ÜVEY KARDEŞİM
29. Bölüm
Bölümler düzenlenme aşamasında. Okumamanız tavsiye edilir.
Multimedya da Mert ile Pınar'ın olduğu bir sahne var.♥️
-
Mert'ten...
Hala hastanede, Pınar'ın odasında oturuyordum. Tam iki gün olmuştu olaylar gelişeli. Ve Pınar'ın hafızası hala geri gelmemişti. Doktor bu durumun normal olduğunu söylese de, ben öyle düşünmüyordum. Hafızasının hiçbir zaman geri gelmeyeceğini sanan bir beynim vardı birde... Zaten beynim benliğimin yüzde seksenini oluşturuyordu. O yüzden benimde böyle düşünmem, kaçınılmazdı.

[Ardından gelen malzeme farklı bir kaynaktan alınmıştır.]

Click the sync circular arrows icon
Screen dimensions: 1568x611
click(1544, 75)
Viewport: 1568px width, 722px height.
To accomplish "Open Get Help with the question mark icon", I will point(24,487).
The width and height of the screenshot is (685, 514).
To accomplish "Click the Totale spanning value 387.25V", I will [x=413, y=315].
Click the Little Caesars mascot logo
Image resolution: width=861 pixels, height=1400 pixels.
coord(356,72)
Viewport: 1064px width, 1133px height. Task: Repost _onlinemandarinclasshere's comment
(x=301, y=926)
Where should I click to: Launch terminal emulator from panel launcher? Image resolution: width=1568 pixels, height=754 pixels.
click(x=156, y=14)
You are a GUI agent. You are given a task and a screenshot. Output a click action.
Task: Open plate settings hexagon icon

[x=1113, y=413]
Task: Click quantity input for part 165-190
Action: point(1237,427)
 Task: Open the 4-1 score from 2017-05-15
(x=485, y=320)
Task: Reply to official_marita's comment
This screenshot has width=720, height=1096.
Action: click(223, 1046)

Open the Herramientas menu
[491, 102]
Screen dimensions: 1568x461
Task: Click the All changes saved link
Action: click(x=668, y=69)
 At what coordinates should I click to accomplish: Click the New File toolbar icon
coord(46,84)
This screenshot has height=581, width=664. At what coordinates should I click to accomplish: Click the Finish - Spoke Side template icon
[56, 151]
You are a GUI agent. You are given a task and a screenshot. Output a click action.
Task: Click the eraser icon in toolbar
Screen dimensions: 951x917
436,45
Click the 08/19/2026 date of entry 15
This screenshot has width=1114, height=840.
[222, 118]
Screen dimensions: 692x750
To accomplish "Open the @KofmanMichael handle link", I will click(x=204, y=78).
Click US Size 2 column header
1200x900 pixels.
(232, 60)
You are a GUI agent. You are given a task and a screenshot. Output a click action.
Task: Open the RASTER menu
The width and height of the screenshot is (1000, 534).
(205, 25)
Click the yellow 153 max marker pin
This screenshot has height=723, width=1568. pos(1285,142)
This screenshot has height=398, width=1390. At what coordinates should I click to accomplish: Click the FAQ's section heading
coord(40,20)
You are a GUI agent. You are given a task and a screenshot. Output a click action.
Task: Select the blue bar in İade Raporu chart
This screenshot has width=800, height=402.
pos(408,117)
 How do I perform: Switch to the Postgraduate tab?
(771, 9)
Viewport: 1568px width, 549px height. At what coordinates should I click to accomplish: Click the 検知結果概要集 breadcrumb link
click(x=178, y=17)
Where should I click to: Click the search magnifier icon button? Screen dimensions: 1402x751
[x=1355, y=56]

Yatağının yanında ki sandalyede oturmuş Pınar'ın yorgun suratını izliyordum. Bugün Pınar'ın yanında durma sırası bendeydi. Annesi ne kadar kabul etmese de, babam onu ikna edip eve götürmeyi başarmıştı.
2 gün önce ne oldu derseniz eğer... Bıçaklanan adam şikayetini geri çekmişti. Böylelikle olayı tazminatla kapatabilmiştik. Geçen günlerde ne olacağını bilmiyorduk, belki bizi bir yerde sıkıştırıp öldürene kadar dövebilirlerdi. Tabiki umrumda olan kısmı bize birşey olması değildi, Pınar'ı kullanarak bizden intikam alırlardı. Niye böyle bir şey yapsınlar derseniz eğer, şu aralar yanımızda en fazla Pınar geziyordu. Ona değer verdiğimizi düşünüp şuursuzca hareket ederlerdi.
Hatta onu öldürebilirlerdi bile.
Bu düşünce yutkunmama sebep oldu. Eve ilk geldiğinde nefret beslediğim kız, şuan başına bir şey gelmesin diye plan yaptığım bir kızdı. Olayları bu kadar değiştiren neydi? Pınar'ın bu kadar çekici bir kız olupta el sürülmemiş olması mı?
Hayır, kesinlikle o değildi. Onu kendi gibi yapan tek şey, ne istiyorsa onu yapmasıydı. Sohbet ederken bile aklına ne gelirse söyler, sövüp bağırırdı.
İşte bu yönünü seviyordum.
Pınar'ın annesini ikna etmek, olayın en zor kısmıydı diyebilirim. Bir daha kızını bakkala bile göndermezdi, buna emindim.
Sıkıntıyla üfledim. Sabahtan beridir içime oturan şey, Pınar'ın hafızasının gelmeyeceğini düşünüp üzülmemdi. Neden onun hafızası beni ilgilendiriyordu ki? Yaşadığımız bütün olayların aklından silinmesi, beni korkutuyordu. İşte gerçek buydu, korkuyordum.
Kapı tıklatıldığında düşüncelerim uçup gitti. Sanki doktor benim ne düşündüğümü bilebilirmiş gibi.
"Nasıl, hastamız?" dedi yatağın başına gelerek. Aynı anda dosyaya bir şeyler yazıyordu.
"İyi," dedim. "Neden hala hastanede duruyoruz? Hiçbir şeyi yok."
"Hafızası geri geldiğinde bütün olayları hatırlayacak, yine şok geçirebilir." dedi. Ardından dosyanın kapağını kapattı. "Bugün yada yarın hafızası gelir. Dikkatli olun."
Bir insanı niye kan tutardı ki? Kan yani bu, kırmızı su gibi birşey. Onunda böyle düşünüp korkusunu yenmesi gerekiyordu.
Doktor dışarı çıktı, yine yanlız kaldık. Gecenin bir vakti bu oda da durmuş Pınar'ın başını bekliyordum. Babam istersen kalma dese de yanında kalmak istediğimi söylemiştim. Evet, onu önemsiyordum. Evet, ona birşey olmasından korkuyordum. Beni ona bu denli yakınlaştıran neydi ki?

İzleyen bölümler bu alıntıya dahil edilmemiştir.